Further suppose that for the item to be selected to be classified we have
pG(0) = 1/2 &
pG(1) = 1/2.
To find the Bayes classifier, we can consider all nonrandomized classification rules. (It can be shown that
randomized classification rules cannot be superior to the best nonrandomized classification rule.) For the
nonrandomized rules we have
- rule A: g*(2) = 0,
g*(4) = 0;
- rule B: g*(2) = 0,
g*(4) = 1;
- rule C: g*(2) = 1,
g*(4) = 0;
- rule D: g*(2) = 1,
g*(4) = 1;
To obtain the error rate for rule A, we can do a straightforward calculation of the probability that rule A
classifies a randomly generated/selected case correctly. We have
P( g*(X) = G ) = P( 0 = G ) = 1/2.
It follows that the probability of an error is also 1/2.
For rule B it's a bit trickier. We have
P( g*(X) = G )
= P( g*(X) = G | (X,G) = (2,0) ) × P( (X,G) = (2,0) )
+ P( g*(X) = G | (X,G) = (4,0) ) × P( (X,G) = (4,0) )
+ P( g*(X) = G | (X,G) = (2,1) ) × P( (X,G) = (2,1) )
+ P( g*(X) = G | (X,G) = (4,1) ) × P( (X,G) = (4,1) )
= (1)(1/3) + (0)(1/6) + (0)(1/6) + (1)(1/3) = 2/3,
and so the probability of error for rule B is 1/3.
(Note: We have that
P( (X,G) = (2,0) ) = P( X = 2 | G = 0 ) × P( G = 0 ) = (2/3)(1/2) = 1/3.
The probabilities for the other possible values of (X,G) can be obtained in a similar manner.)
Similarly, it can be shown that the probabilities of error for rule C and rule D are 2/3 and 1/2, respectively.
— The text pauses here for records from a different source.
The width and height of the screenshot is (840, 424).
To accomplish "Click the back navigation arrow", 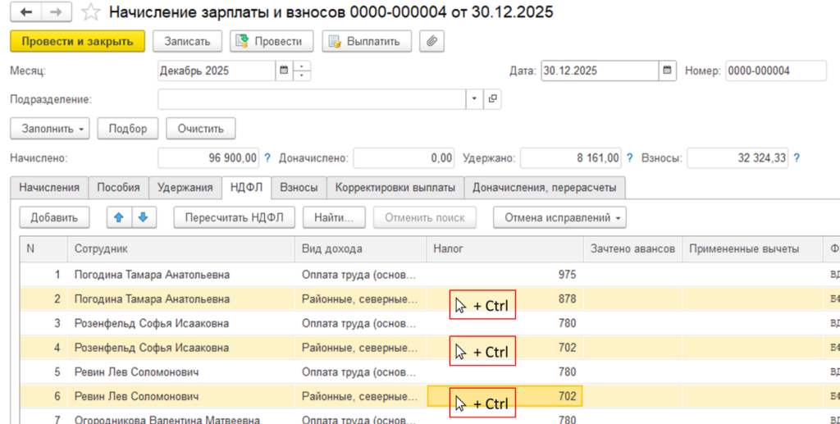I will (x=26, y=12).
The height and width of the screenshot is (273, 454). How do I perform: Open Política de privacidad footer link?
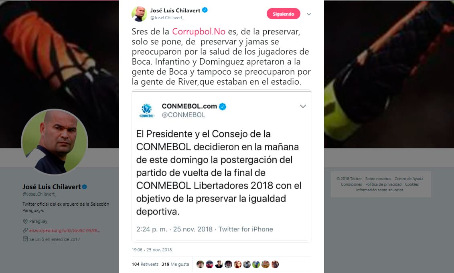click(383, 184)
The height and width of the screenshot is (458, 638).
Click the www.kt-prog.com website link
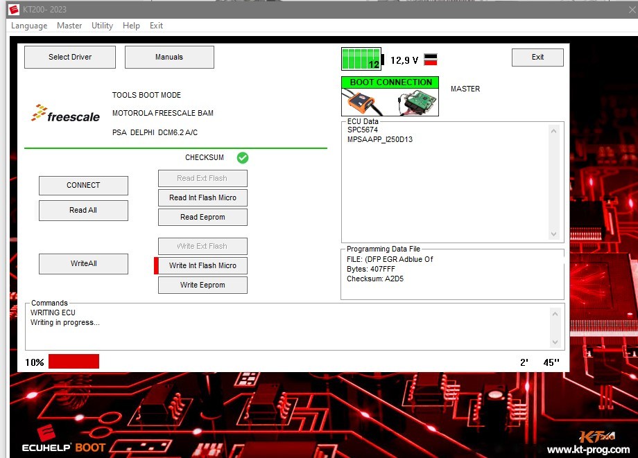pos(589,450)
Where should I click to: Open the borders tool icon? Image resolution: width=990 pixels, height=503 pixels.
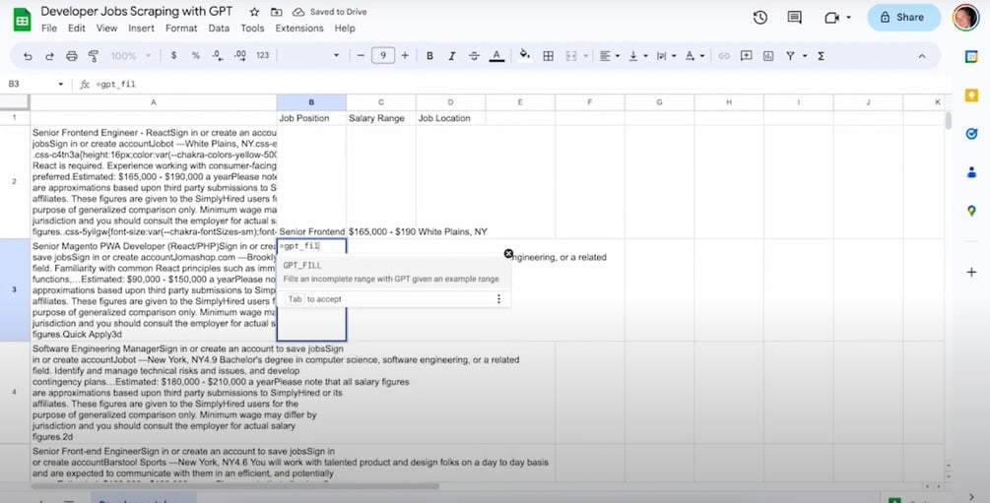(x=548, y=56)
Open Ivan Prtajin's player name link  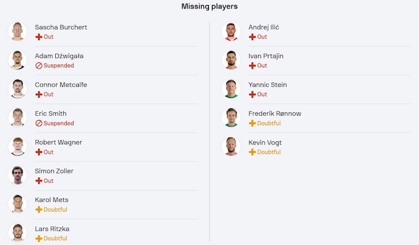pyautogui.click(x=265, y=56)
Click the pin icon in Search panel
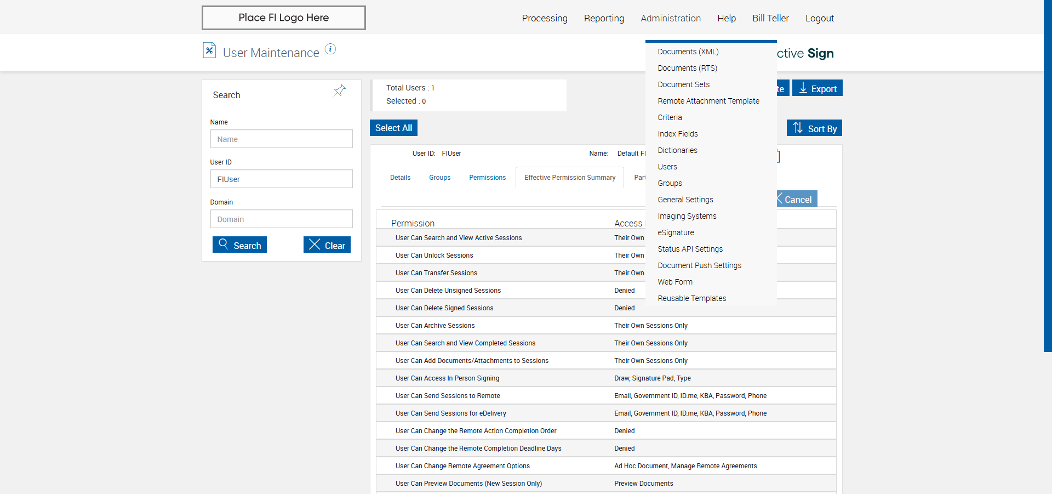This screenshot has width=1052, height=494. pos(340,90)
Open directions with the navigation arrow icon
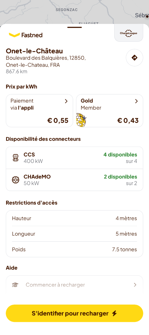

So rule B minimizes the probability of misclassification --- it is the Bayes classifier, and the Bayes error rate is
1/3.
In general, for any G and any discrete random variable X, the Bayes rule is the rule which maximizes
P( g*(X) = G ) = Σg Σx
P( g*(X) = G | (X,G) = (x,g) )
× P( (X,G) = (x,g) ).
Noting that the right hand side of the above equation is equal to
Σx [ Σg I(g*(x) = g) ×
P( G = g | X = x ) ] P( X = x ),
it is clear that in order to maximize the probability of a correct classification, if suffices to, for each possible
value of X, assign
g*(x) the value which maximizes
Σg I(g*(x) = g) ×
P( G = g | X = x ).
The maximizing choice for
g*(x) is the value of g which maximizes
P( G = g | X = x ) =
P( X = x | G = g ) × P( G = g ) / P( X = x ).
So, for each
value of X, we should assign
g*(x) the value of g which maximizes
P( X = x | G = g ) × P( G = g ).
If the classes of G are equally likely, we should assign
g*(x) the class which maximizes
P( X = x | G = g ) --- which is simply the class for which the probability of obtaining
the observed value of X is the greatest.
In the case where X is continuous,
for each
value of X we should assign
g*(x) the value of g which maximizes
fg(x) × P( G = g ),
where
fg(x) is the density of X for class g.
If the classes of G are equally likely, we should assign
g*(x) the class which maximizes
fg(x)
--- which is simply the class for which the density of X is the highest at x (the
observed value of X).
Note that all of the above still holds if we view X as a p-dimensional random variable (and x as
a p-dimensional vector of observed attribute values).